2007-07-22 07:46:34 · 12 answers · asked by Anonymous in Sports Olympics

12 answers

The modern Olympic Games were the idea of the Frenchman, Baron de Coubertin, and first held in Greece in 1896. Coubertin was a tremendous snob and felt the competitors should be drawn from the upper classes (e.g. the British team from Oxbridge and the Americans from Harvard & Yale). In fact no-one paid any attention to the silly old duffer and all classes of sportsmen and coloured athletes were always allowed to compete. Much of the ceremony we have today was in fact started by the Germans at the Berlin Olympics in 1936. Hitler, of course, was not very keen on Jewish competitors however those Games are best known for the exploits of the American negro, Jesse Owens. Hitler accussed the USA of fielding 'black auxiliaries' - meaning it was OK for negros to compete for America but they were treated as second class citizens as soon as they went home. This was rather too close to the truth and caused great offence in the USA.

2007-07-22 08:26:06 · answer #1 · answered by john 4 · 0 0

Haggis Basher is wrong. The 1936 Munich Olympics were 3 years BEFORE ww2. The war put a stop to the Olympic games for obvious reasons. A nation cannot ban anyone on the grounds of colour. Hitler didn't want to ban black athletes in 1936 - he wanted to defeat them to prove white athletes were superior, but he got his eye wiped when black American athlete Jesse Owens won four gold medals. Hitler refused to shake hands with any non-German medal winners.

Hitler came to power in Germany in 1933, after the IOC had already selected Germany as the hosts. If Hitler had been in place when the decision was made, they would not have been awarded those games. The Olympiads of 1940 and 1944 were not held for obvious reasons. The games of 1948 were meant to be held in Japan, but since its devastation in WW2 it was deemed not ready to fulfill the commitment, and the 1948 games were given to London, who offered an 11th hour rescue package. This was seen as instrumental in awarding the 2012 games to London rather than Paris. London felt it had done the IOC a favour and was calling it in.

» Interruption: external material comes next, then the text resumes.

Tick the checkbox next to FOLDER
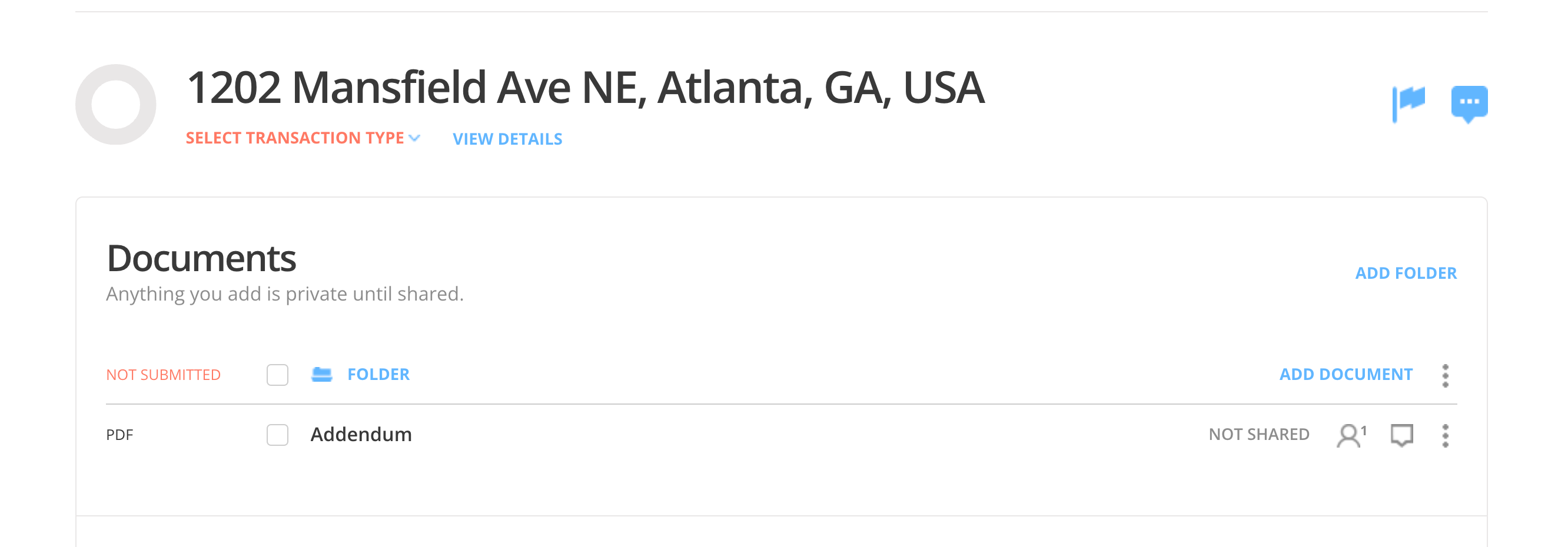 tap(278, 375)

2007-07-22 15:32:43 · answer #2 · answered by undercover elephant 4 · 0 0

The re-invented Olympic Games in c1908 certainly were racist and class ridden as well. There were no black competitors only white middle class gentlemen.

It gets even worse.

Most of the ceremony surrounding the Olympic games, including the circles, owes its existence to the Nazis. They invented the lighting of the flame on Mount Olympus in Greece and the lighting of the flame in the Olympic Stadium.

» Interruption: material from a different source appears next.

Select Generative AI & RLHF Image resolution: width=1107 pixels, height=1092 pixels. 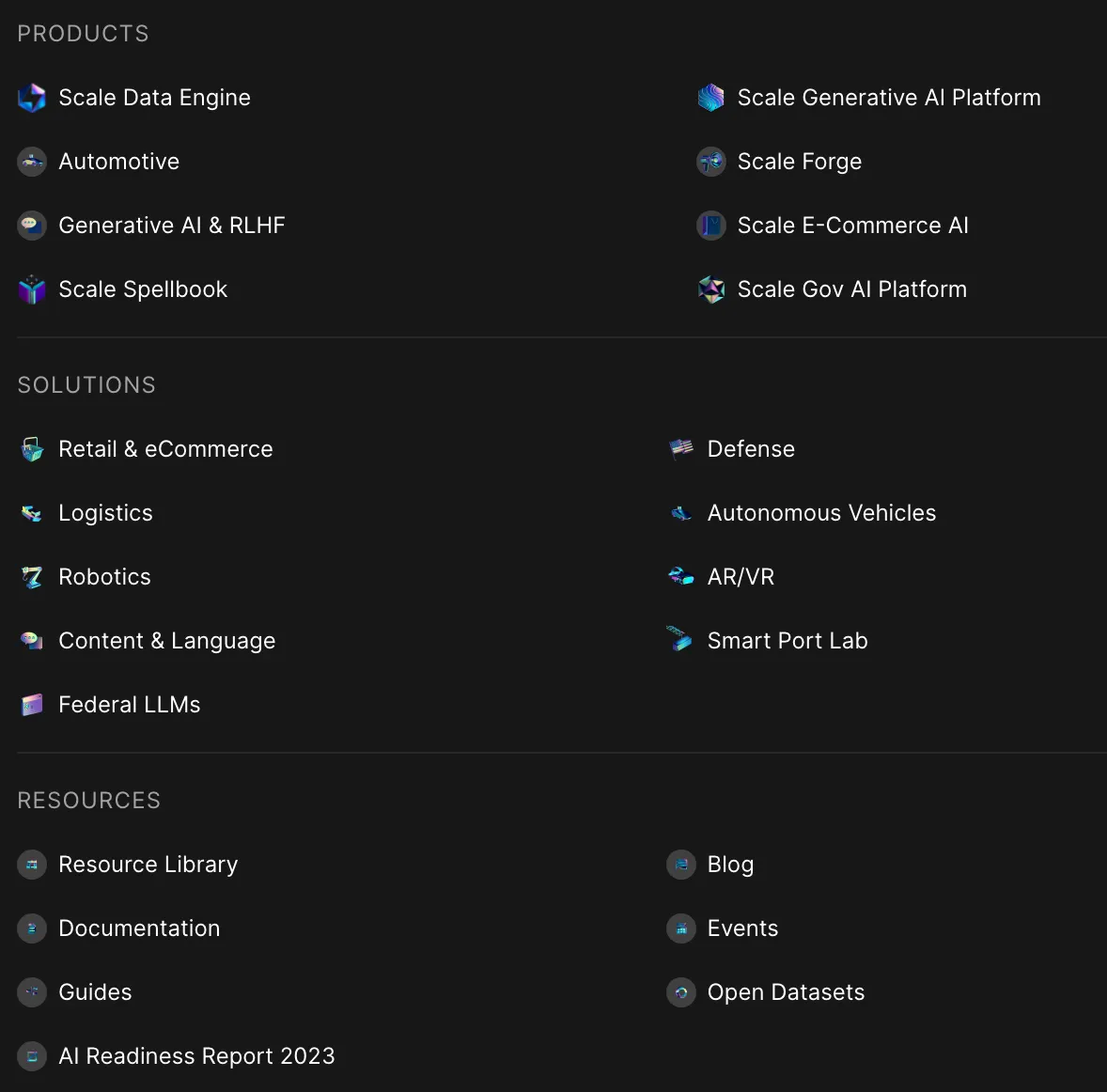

None of what happens at the Olympic Games today really has very much to do with the original Classical Olympics in Greece. The first 'games' had only one event, the foot race, the sprint. The games were always named after the winner of this race. So, we did not have the London Olympics etc, we instead had the "Socrates Olympics", or whoever the athlete was who had won the sprint.

It took the Greeks another 60 years to add other events and another 100 to add more, including such as chariot racing. Pity we don't have that today really. Terrifying really.

Back in the days of the Classical Olympics, the boxing was probably the most dangerous of all events. The boxers wore heavy leather hand protection which cut the faces of their opponents to ribbons.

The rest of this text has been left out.